ГЛАВА XXXII

ГЛАВА XXXII

Хотя в познании Ангелов было тогда все одним разом, однако не без некоторого порядка.

Но не было ли все это разом уже и тогда не в смысле моментов времени, как происходят наши дни, когда восходит солнце и заходит и в место свое возвращается, а в смысле духовной силы ангельского ума, с величайшею легкостью обнимающего все, что он [познать] захочет? — Однако же, и не без порядка, который является связью предыдущих и последующих причин. В самом деле, не может быть и познания, если ему не предшествует то, что должно быть познаваемо; а это познаваемое существует раньше в Слове, которым все сотворено, нежели во всем, что Им сотворено. Поэтому, человеческий ум сначала исследует сущее при по мощи телесных чувств и составляет о нем познание сообразно с своею слабостью, а потом отыскивает его причины, если только в состоянии доходить до причин, первоначально и неизменно пребывающих в Слове и таким образом, видеть невидимое Его, творенми помышляемо (Рим. 1. 20). И кто не знает, с какою медленностью и трудностью и в какое продолжительное время человеческий ум приобретает это познание, по причине немощного тела, отягощающего душу (Прем. IX, 15), даже и такую, которая проникнута пламеннейшим стремлением настойчиво и упорно прибрести его? Между тем, соединенный с Словом Бога чистейшею любовью, ангельский ум, будучи сотворен раньше остальных тварей, созерцал их прежде, чем он получили бытие, в Слове Бога, и, таким образом, все, что должно было получить бытие, сначала возникало в познании Ангелов, когда Бог нарекал его к бытию, а потом являлось в своей собственной природе, делаясь и в этом случае предметом познания уже меньшего, которое называется [у бытописателя] вечером. Это познание предшествовалось тою тварью, которая получила бытие, так как все, что может быть познаваемо, предшествует познанию. Ибо если познаваемое раньше не существует оно и не может быть познаваемо. Если [ангельский ум] после этого [познания] оставался бы довольным собою в такой степени, что услаждался бы больше самим собою, чем Творцом, то не было бы утра, т. е. ум ангельский не восходил бы от этого своего познания к прославлению Творца. Между тем, с наступлением утра должна была создаваться и познаваться новая тварь, когда изрекалось Богом: да будет; так что эта тварь сначала опять являлась в ангельском познании, когда говорилось: и бысть тако, а затем — в собственной своей природе, когда наступал вечер.

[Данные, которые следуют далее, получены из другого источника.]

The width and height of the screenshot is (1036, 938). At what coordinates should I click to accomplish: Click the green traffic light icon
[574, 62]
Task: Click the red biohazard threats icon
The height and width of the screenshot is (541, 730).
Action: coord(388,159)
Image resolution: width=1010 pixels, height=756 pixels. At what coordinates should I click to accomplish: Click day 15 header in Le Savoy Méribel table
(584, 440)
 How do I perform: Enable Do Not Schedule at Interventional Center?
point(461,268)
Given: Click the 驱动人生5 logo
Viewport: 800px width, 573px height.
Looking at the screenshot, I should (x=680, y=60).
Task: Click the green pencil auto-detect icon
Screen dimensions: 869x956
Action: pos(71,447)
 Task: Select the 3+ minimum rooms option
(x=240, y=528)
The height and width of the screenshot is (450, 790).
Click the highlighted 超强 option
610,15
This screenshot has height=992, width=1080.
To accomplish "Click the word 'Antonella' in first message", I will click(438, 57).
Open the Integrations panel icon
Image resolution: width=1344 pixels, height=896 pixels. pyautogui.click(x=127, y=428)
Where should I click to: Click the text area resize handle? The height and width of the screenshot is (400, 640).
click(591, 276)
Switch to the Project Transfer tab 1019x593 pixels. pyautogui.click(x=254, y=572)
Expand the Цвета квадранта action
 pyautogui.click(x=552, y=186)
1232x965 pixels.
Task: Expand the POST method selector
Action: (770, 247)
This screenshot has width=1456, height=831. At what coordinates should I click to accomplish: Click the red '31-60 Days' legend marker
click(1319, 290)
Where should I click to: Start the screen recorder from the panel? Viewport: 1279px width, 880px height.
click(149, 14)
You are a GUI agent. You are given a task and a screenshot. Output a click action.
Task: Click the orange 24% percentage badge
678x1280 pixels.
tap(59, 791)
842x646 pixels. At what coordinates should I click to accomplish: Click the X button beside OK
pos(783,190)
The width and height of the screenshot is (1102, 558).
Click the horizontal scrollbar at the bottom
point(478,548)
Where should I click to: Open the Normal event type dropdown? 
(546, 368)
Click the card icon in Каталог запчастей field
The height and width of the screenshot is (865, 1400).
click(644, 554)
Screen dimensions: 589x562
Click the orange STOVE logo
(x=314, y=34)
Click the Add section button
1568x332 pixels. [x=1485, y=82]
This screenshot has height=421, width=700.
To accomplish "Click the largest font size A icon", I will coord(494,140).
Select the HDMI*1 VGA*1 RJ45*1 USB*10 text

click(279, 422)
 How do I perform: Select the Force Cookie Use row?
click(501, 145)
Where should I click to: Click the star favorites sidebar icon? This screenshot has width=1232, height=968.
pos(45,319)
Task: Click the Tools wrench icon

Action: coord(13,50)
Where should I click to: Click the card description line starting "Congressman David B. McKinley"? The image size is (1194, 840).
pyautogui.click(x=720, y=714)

Таким образом, хотя при этом не было никаких промежутков времени, однако всему предшествовала идея создания твари в Слове Бога, когда Он изрек: да будет свет! И вслед за этими словами явился тот свет, из которого образовался ангельский ум, — явился в своей собственной природе, а не возник откуда–нибудь со стороны, чтобы получить бытие. Поэтому не сказано раньше: и бысть тако, а потом: «и сотвори Бог свет», но вслед же за Словом Бога явился и свет и [этот] суверенный свет приобщился к творческому Свету, созерцая Его и в Нем себя, т. е. ту идею, до которой сотворен. Но он созерцал себя и в себе, т. е. в отличии себя, как твари, от Творца. Отсюда, когда виде Бог свет, яко добро, и когда свет отделен был от тьмы и назван днем, а тьма — ночью, явился и вечер, потому что необходимо было и такое познание, которым бы тварь отличалась от Творца, сознавая себя в самой себе иначе, нежели в Нем; а за вечером наступило утро, дабы то, что должно было чрез Слово Бога явиться после света к бытию, сначала явилось в познании ангельского ума, а затем — в природе самой тверди. Поэтому Бог сказал: да будет твердь и — бысть тако в познании духовной твари, знавшей о том раньше, чем твердь явилась в себе самой. Затем сотвори Бог твердь, т. е. самую уже природу тверди, познание которой было низшим, как бы вечерним; и так до конца всех дел [творения], до самого покоя Божия, который не имеет конца, потому что он не сотворен, как тварь, чтобы о нем могло быть двоякое познание — более раннее и как бы большее, в Слове Бога, как во дни, и позднейшее и меньшее, в себе самом, как в вечеру.